La iniciativa para que un grupo de jugadores de la Liga de Fútbol Americano Profesional puedan mostrar sus capacidades, potencial y habilidades físico-atléticas, fue postergada para que sucediera en el primer momento posible.

La composición de ese grupo ha sido una labor meticulosa, extenuante y hasta cruel por el gran talento del que se nutre la LFA. Por ello, los nombres de quienes serán puestos a prueba, resultan valiosos pues la Canadian Football League ha sido clara en los requerimientos que sus nueve equipos exigen.

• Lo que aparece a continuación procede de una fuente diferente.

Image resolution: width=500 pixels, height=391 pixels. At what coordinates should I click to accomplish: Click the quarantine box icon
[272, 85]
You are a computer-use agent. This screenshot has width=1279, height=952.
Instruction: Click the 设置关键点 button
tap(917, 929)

Las evaluaciones, que serán en dos sedes (Monterrey y Ciudad de México), contarán con la observación y medición de cada uno de los participantes. Lo que garantizará que quienes obtengan los mejores resultados serán los candidatos para la siguiente etapa de reclutamiento.

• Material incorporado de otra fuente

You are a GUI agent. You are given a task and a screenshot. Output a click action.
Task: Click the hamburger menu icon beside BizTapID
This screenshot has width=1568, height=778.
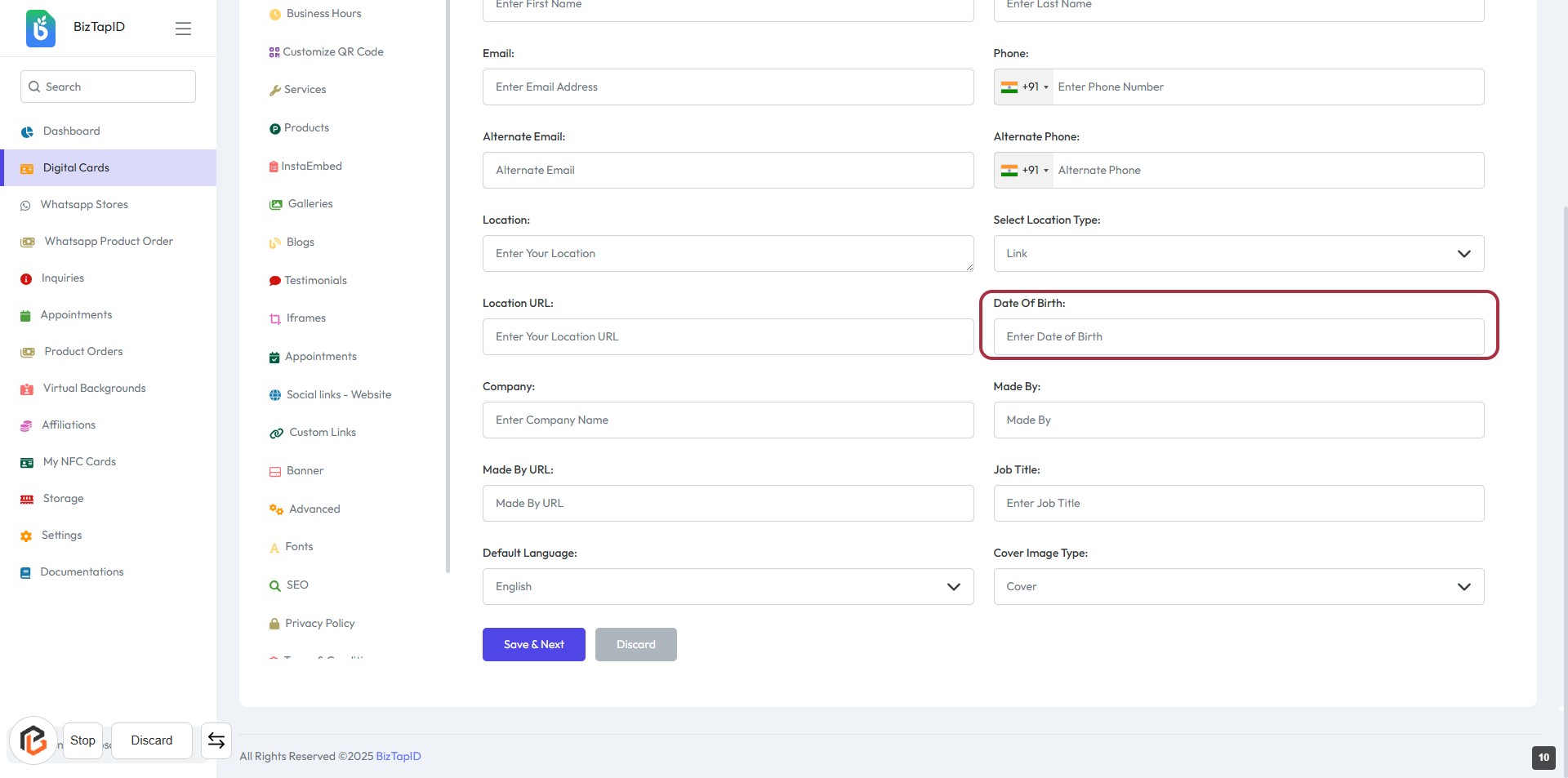[183, 29]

Sería fantástico que todos los candidatos consiguieran un lugar en la liga canadiense; sin embargo, el convenio reduce el número de ellos y eso eleva los estándares de calidad deportiva, tanto para ellos como para nosotros.

La importancia de este proceso se ha manifestado en los ejemplos de los jugadores LFA que han conseguido continuidad en CFL. El trato, relación y negociaciones han sido de la mejor forma para que la transparencia sea un argumento más para la toma de decisiones de los jóvenes recién llegados al fútbol americano profesional.

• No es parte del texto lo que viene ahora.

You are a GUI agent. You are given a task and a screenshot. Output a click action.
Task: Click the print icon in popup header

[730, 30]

Treat a person as he is, and he will remain as he is. Treat him as he could be, and he will become what he should be (“Become the coach you were meant to be”, Paul J. Meyer, 2007, p. 151, cita de Jimmy Johnson).

“Trata a una persona como es y seguirá siendo como es. Trátalo como podría ser y se convertirá en lo que debería ser.”

El éxito de cualquiera de nuestros jugadores es tomado como propio por la LFA y es un orgullo verles desempeñarse en su ámbito de forma sobresaliente. Los jugadores son las semillas que se han diseminando por otras tierras para que la cosecha sea variada y satisfactoria.